In the end the decision not to grow maize was probably the right one, says Mr Wraith. It allowed heavier ground to be sown with wheat in ideal conditions for 2014.


While production turned out not to be as bad as many expected in 2013, sales and pricing are a different story.


Marketing decisions


“We did stick with some forward selling against an overall budget average of £185/t.


“We may still average £168/t against a cost of production for the year of £142 including rent and finance.”


Oilseed rape was to be the most problematic in marketing terms. The budget sale price was £350/t plus bonus, compared with the first actual sales at £302/t plus bonus and a decision yet to make on the balance, with prices now down at about £283/t plus bonus.



Drainage works become a priority


Drainage works planned for 2013 have been put back to autumn 2014, with some remedial works carried out on land during dry weather last autumn. About 40ha will be redrained at about £100,000.

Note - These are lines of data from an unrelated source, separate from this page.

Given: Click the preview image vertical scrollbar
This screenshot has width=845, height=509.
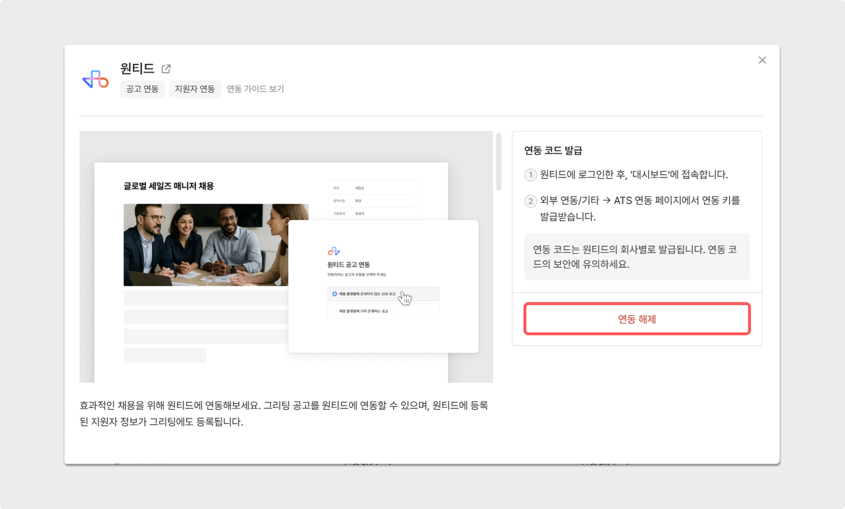Looking at the screenshot, I should coord(499,162).
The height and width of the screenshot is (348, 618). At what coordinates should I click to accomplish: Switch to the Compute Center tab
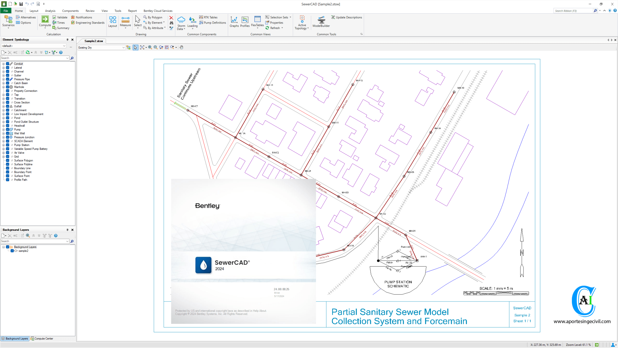click(42, 339)
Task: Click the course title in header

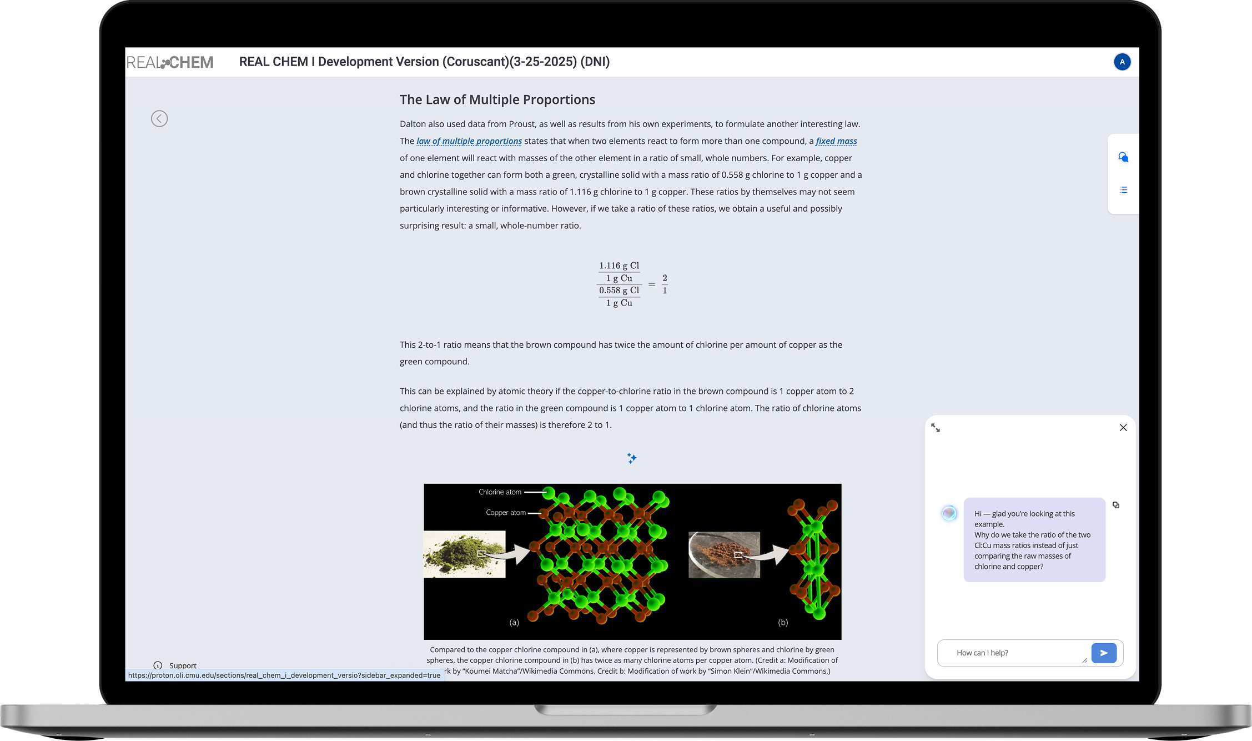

“With land values continuing to increase and strong competition for additional land either contracted or rented, optimising the productive capacity of owned land should be a main priority,” says Mr Wraith.


“A lot of [drainage] schemes go back to the 1960s, 1970s and early 1980s and a lot are now tired and in need of an upgrade.


“It’s hard to be categoric about the expected return from investment but year-in, year-out, taking wheat at £150/t and a 2t/ha yield benefit gives an 11% return. In some years it will be the difference between being able to establish a crop or not.”




Farm facts



830ha arable farm model



  • 810ha cropping
  • 16ha in woodland parcels
  • 4ha hardstanding and tracks

Five year average yields



  • First wheat 8.7t/ha
  • Winter oilseed rape 3.7t/ha

Rotation



  • Feed wheat (48% of cropped area)
  • Winter oilseed rape (34%)
  • Spring beans (15%)
  • Entry Level Stewardship (3%)

Family owner-occupied farm



  • 1 x paid manager
  • 1 x full-time general farmworker
  • Casual labour when needed

Machinery



  • 1 x 300hp tractor (eg Challenger, on or off tracks)
  • 1 x 175hp tractor (main drill tractor)
  • 1 x 135hp tractor + 1 x 135hp tractor (hired when needed, such as harvest)
  • 1 x 350hp combine harvester (a Claas Lexion 570 being traded in for 750 owned)
  • 1 x telehandler
  • Mix of new and well-depreciated kit. Tractor life expectancy seven eight years



2014 update



  • 2014 cropping – 314ha winter wheat (first), 190ha second winter wheat, 202ha OSR 78ha spring beans
  • Budget shows improvement in margin on 2013, with a forecast of a pre-rent and finance margin of £360/ha (£205/ha before SFP)
  • Better-looking crops mean budget yield is increased to either at or above five year average of 8.7t/ha for first wheats and 3.7t/ha for OSR
  • Input costs have reduced – 50% of nitrogen bought at £270/t in the early market, subsequent purchases at £245/t as market came under pressure
  • Phosphate and potash prices also down, at £245/t and £255/t, with product booked pre-Christmas
  • 20% of wheat crop has been sold forward at £155/t for November 2014 but little else has been done
  • Overall budget (drawn up pre-Christmas) was aiming for £150/t average, which now looks optimistic
  • Selling and delivery takes place across the crop marketing year between September and July to meet cashflow requirements
  • No OSR committed so far
  • Wheat cost of production for 2014 budgeted at £136/t including rent and finance costs





Combine investment – part exchange for new machine


Despite the poorer year, the decision was taken late in 2013 to continue with a planned change of combine. This meant:


  • Six-year old Lexion 570 changed for new 750 – decision based on cropped area/cost/acre
  • Trade-in cost of £138,000 to swap machines financed over five years was £29,000/year or £15.20/combined acre
  • Contract hire of same machine was considered – this would allow part exchange value to come back into business but at a cost of £31,900/year or £16.44/acre plus maintenance contract at £3.60/acre
  • Based upon control and timeliness, labour cost and estimated repairs over life of machine, owning remains most cost effective method.